新疆出血热S基因和M基因编码蛋白的抗原性研究

新疆地区的克里米亚-刚果出血热(CCHF)，又称为新疆出血热（XHF）。其病原体CCHFV地理分布广泛，对人的致死率高达50%，因此确定该病毒的抗原表位，对XHFV感染的诊断和治疗研究具有重要的意义。本研究对来自新疆不同地区和宿主的新疆出血热病毒全基因组序列进行分析比较，对S基因和M基因编码蛋白进行全长和分段克隆表达、纯化，以此制备蛋白质芯片，对新疆出血热患者血清和染疫动物血清进行抗体谱的研究，综合分析反应谱，推测获得的表达抗原表位。将对所有患者和染疫动物血清都产生抗体反应的抗原或片段免疫兔，获得相应的抗体。在细胞水平上进行中和试验，获得具有中和活性的抗原。同时对检测患者和染疫动物血清100％阳性的抗原或片段，用双抗原夹心法评价作为诊断抗原的特异性和敏感性。本项目预期将取得2项研究成果：（1）获得具有诊断价值的抗原及其片段；（2）获得具有中和活性的抗原。为可靠诊断技术和疫苗的研究奠定基础。

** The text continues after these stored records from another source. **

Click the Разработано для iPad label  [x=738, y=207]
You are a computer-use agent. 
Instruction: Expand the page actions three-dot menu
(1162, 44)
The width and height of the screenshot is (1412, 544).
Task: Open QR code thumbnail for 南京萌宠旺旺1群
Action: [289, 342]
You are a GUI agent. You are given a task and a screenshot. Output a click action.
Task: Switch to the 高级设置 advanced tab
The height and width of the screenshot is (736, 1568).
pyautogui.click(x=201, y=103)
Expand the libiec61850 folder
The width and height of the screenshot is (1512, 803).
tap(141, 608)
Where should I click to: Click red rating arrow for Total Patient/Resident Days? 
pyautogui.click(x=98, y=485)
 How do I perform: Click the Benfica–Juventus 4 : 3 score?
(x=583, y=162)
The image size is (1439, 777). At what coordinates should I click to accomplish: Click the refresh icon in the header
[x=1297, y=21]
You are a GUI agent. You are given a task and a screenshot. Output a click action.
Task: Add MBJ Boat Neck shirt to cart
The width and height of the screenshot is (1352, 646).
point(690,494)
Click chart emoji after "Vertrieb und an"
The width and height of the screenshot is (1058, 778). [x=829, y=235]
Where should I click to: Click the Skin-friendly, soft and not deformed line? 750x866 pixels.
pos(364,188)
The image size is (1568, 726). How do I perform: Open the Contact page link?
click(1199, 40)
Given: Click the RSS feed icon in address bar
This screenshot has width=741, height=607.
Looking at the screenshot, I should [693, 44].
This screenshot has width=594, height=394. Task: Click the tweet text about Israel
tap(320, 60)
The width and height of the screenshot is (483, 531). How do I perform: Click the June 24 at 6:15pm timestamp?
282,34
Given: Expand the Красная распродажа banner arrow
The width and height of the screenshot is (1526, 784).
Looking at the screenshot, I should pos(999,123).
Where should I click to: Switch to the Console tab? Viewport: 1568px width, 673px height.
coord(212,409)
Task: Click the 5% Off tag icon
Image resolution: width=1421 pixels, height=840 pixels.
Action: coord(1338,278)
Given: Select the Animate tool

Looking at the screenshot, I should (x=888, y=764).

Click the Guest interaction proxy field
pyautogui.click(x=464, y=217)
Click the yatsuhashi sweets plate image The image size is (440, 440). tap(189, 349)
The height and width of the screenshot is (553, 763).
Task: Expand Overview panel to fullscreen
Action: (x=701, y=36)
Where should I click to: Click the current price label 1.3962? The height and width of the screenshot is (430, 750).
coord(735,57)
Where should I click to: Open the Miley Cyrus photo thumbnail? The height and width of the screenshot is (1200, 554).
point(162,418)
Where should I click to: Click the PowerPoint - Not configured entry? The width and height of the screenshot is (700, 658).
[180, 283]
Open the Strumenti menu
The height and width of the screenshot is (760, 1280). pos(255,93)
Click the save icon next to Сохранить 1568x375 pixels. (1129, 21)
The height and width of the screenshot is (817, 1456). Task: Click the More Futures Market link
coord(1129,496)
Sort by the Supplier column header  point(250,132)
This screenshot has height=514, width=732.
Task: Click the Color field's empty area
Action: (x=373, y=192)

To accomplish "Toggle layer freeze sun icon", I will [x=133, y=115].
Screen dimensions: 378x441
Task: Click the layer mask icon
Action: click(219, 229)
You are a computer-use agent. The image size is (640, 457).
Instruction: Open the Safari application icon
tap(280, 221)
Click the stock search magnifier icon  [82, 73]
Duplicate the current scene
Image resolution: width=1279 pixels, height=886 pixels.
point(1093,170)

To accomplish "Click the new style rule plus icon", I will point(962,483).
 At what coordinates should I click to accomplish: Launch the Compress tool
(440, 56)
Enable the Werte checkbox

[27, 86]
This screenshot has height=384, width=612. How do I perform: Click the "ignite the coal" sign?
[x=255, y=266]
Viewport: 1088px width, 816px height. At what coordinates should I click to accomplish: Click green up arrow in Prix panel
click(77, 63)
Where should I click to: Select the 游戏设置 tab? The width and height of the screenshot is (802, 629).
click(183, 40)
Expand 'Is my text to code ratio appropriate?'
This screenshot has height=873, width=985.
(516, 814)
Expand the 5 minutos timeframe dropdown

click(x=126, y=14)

新疆地区的克里米亚-刚果出血热(CCHF)，又称新疆出血热（XHF），分布广泛，病死率高达50%。研究确定病毒抗原表位，对其诊断和治疗具有重要意义。本研究利用原核表达系统对XHFV S基因和M基因编码的核蛋白(NP) 和 糖蛋白Gp(包括Gn和Gc)进行全长和分段克隆表达纯化，结合改良生物合成肽法和免疫印迹实验，用XHFV单克隆抗体和兔抗重组蛋白多抗对XHFV感染的人及动物血清进行筛查,研究核蛋白和糖蛋白的抗原性，逐级筛选鉴定出保守性和中和性好的优势B细胞抗原表位，并分析S基因和M基因编码蛋白的免疫学特性，较好完成课题规划任务，取得初步研究成果。（1）对NP截短蛋白进行原核表达，利用制备的抗重组NP蛋白的兔多抗和抗天然XHFV的单抗，采用Western blotting、ELISA和蛋白芯片法进行验证，发现XHFV YL04057株NP蛋白的高抗原活性区位于NP的中部区域。采用重叠短肽表达技术获得NP短肽融合蛋白，对NP高抗原活性区进行优势抗原表位筛选，应用Western blotting方法检测验证XHFV阳性血清，筛选出该蛋白抗原3个表位优势区。进一步采用合成多肽的肽扫描方法对优势抗原表位进行鉴定，首次发现XHFV核蛋白上的6个精确B细胞线性抗原表位（BCEs）。序列比对结果显示，精确抗原表位区高度保守。三维立体结构分析，6个BCEs都在NP蛋白的茎部末端外部区域，位于一个灵活的“螺旋-转角-螺旋”结构域上，为进一步了解XHFV核蛋白抗原结构，建立鉴别诊断方法及研制新型疫苗开辟了新途径。（2）利用制备的抗XHFV重组Gn、Gc蛋白的兔多抗，对原核表达的截短糖蛋白进行抗原表位分析，结合Western blotting检测验证XHFV阳性血清，首次发现XHFV 79121株糖蛋白上至少含有6个优势B细胞线性抗原表位，其中之一可能为中和抗原表位区，位于Gc末端区，保守性强，为获得免疫保护抗原靶位，开展疫苗、病毒功能机制等研究提供了可靠工具。（3）通过制备S、M基因和嵌合基因疫苗及重组蛋白疫苗免疫小鼠，分析了其免疫学特性和免疫应答的效果,为进一步研制XHFV基因工程疫苗奠定了基础。